Where does the word "resolution" appear in the entries below? Copy each line that holds it.

= = = =

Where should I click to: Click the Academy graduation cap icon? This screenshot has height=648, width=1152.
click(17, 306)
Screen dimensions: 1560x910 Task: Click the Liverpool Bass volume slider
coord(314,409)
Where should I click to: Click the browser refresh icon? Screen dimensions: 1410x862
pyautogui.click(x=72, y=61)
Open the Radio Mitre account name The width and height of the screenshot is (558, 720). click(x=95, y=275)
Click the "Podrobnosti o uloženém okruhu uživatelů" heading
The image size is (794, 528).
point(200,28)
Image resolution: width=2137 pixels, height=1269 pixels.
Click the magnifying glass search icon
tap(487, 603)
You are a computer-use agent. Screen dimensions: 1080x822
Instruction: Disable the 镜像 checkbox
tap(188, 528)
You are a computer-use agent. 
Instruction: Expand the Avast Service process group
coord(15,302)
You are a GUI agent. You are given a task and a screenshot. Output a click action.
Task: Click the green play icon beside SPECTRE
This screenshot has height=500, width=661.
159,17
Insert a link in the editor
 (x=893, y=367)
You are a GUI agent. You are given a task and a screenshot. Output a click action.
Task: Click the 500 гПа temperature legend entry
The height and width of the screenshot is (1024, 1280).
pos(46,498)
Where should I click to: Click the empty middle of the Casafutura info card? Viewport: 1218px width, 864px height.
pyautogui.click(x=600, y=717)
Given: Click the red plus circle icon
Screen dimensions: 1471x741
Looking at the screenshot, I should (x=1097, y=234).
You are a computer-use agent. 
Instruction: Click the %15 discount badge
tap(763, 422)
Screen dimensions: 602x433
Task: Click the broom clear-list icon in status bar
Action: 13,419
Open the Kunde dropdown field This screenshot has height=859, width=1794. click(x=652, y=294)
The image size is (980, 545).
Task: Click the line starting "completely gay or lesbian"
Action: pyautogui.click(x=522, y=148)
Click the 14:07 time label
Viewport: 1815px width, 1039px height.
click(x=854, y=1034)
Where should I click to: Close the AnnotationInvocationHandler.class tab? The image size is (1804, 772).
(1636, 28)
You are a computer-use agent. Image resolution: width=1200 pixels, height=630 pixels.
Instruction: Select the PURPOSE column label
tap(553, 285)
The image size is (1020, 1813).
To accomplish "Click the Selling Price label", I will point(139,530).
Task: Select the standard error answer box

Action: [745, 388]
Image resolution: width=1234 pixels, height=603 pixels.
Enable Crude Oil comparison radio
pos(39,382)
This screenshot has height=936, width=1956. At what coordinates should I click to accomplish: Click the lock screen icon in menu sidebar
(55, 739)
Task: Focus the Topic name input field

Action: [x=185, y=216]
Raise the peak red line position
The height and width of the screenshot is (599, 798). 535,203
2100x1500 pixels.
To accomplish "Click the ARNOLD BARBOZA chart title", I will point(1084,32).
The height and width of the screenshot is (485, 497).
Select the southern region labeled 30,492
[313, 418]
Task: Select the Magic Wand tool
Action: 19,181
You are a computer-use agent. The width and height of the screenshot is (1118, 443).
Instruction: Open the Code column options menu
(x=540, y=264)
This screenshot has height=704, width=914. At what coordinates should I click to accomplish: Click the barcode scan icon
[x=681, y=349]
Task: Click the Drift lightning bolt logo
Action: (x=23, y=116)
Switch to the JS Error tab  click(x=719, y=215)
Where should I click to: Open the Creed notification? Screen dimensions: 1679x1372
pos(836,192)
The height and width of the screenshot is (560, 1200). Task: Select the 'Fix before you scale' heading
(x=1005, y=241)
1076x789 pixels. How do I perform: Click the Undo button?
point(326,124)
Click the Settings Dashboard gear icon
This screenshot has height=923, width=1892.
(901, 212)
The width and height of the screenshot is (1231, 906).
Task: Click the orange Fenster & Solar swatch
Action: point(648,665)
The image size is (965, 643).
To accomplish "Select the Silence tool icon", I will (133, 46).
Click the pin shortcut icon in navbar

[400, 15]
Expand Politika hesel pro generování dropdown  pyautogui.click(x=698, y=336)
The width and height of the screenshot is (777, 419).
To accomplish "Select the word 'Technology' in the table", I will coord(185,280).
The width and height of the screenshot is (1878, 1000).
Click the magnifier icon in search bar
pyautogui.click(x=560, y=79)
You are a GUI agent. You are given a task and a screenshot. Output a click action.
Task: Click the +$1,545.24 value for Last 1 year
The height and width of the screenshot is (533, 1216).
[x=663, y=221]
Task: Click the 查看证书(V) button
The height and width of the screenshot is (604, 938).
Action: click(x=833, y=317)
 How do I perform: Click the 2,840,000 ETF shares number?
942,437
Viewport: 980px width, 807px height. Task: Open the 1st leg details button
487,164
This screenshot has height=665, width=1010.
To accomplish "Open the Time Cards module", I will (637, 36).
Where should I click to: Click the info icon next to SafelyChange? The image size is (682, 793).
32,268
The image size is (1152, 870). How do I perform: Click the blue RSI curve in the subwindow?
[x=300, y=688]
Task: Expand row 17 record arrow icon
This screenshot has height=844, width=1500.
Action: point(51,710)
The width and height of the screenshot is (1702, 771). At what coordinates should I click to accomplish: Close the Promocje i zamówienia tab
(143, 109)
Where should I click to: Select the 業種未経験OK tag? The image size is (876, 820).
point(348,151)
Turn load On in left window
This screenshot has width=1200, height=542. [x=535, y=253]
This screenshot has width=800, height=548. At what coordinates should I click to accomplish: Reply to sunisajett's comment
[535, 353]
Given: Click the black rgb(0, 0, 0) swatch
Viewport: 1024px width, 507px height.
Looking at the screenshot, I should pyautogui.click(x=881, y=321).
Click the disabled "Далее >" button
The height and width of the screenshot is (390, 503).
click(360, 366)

= = = =

Answer below =
Image resolution: width=2137 pixels, height=1269 pixels.
You are a computer-use agent. Image resolution: width=1200 pixels, height=630 pixels.
Image resolution: width=1234 pixels, height=603 pixels.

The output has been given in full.